PROBLEM:
Transcribe the stretch of entries below from the line with "You are a GUI" through the line with "Task: Open the People icon", exactly and with both ends included; leave out all other lines.

[[ DATA TO PROCESS open ]]

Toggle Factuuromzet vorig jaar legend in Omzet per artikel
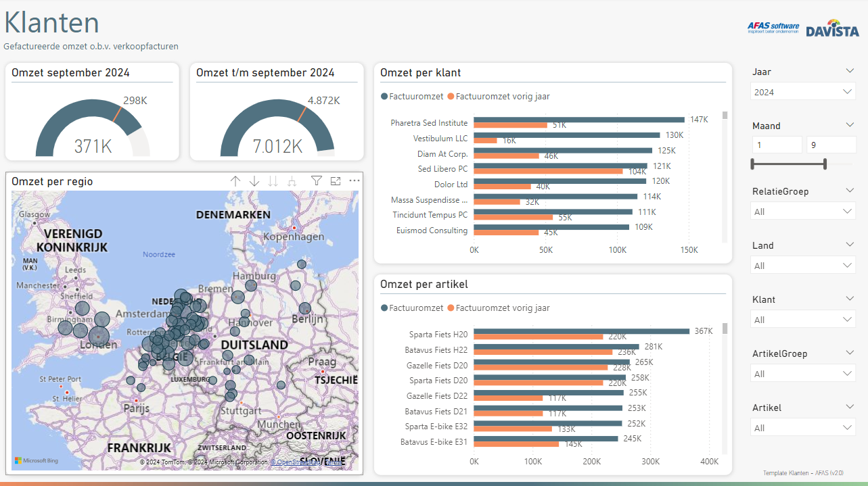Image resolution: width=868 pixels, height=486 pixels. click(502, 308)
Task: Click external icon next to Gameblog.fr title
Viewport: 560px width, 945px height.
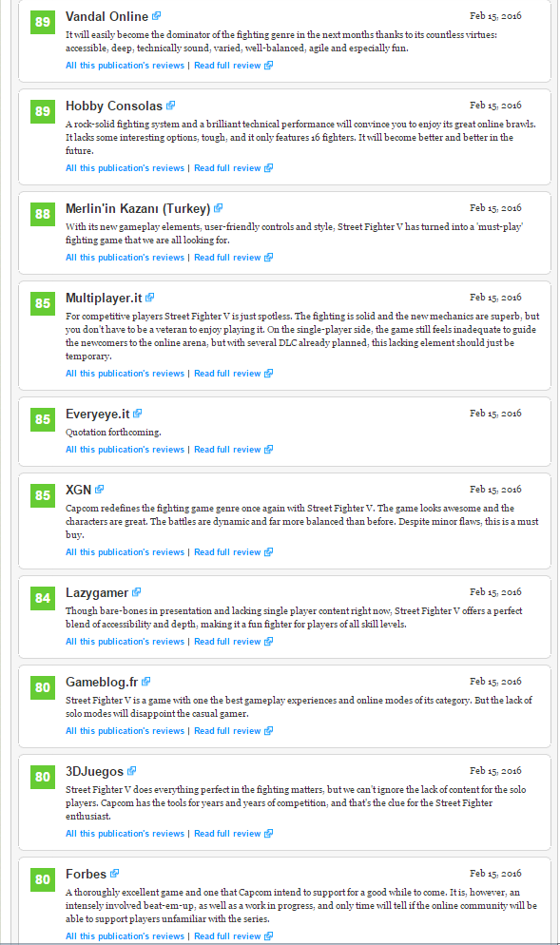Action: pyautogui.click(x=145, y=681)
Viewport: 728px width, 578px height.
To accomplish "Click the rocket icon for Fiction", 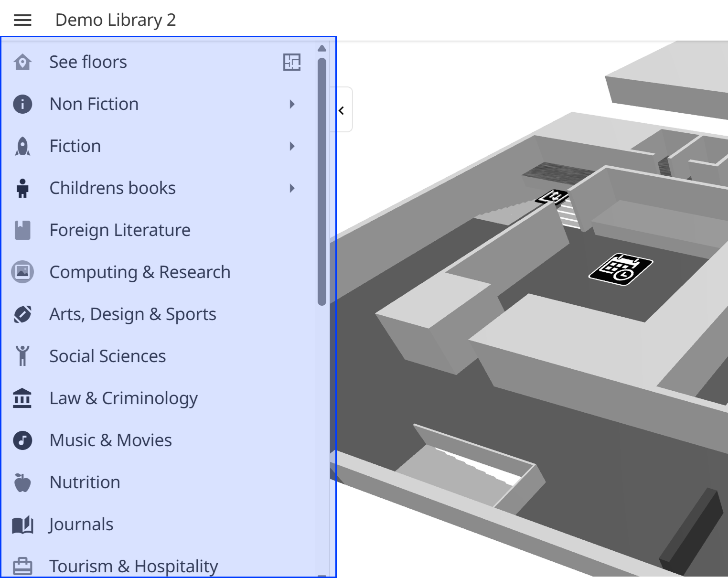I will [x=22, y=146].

[[ DATA TO PROCESS closed ]]
[[ DATA TO PROCESS open ]]

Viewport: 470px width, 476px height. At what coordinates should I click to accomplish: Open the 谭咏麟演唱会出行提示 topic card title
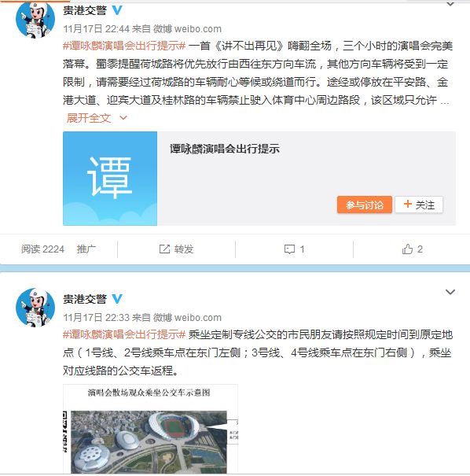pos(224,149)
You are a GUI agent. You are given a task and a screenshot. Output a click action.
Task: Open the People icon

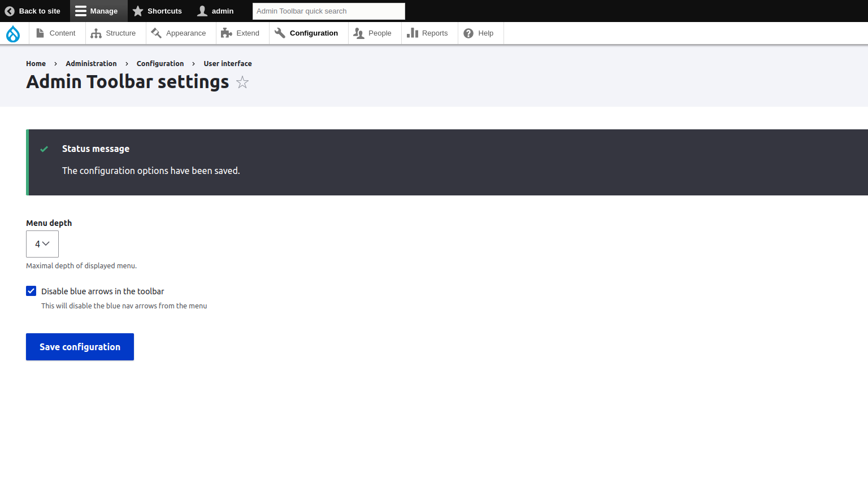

[[ DATA TO PROCESS closed ]]

ANSWER:
You are a GUI agent. You are given a task and a screenshot. Output a click action.
Task: Open the People icon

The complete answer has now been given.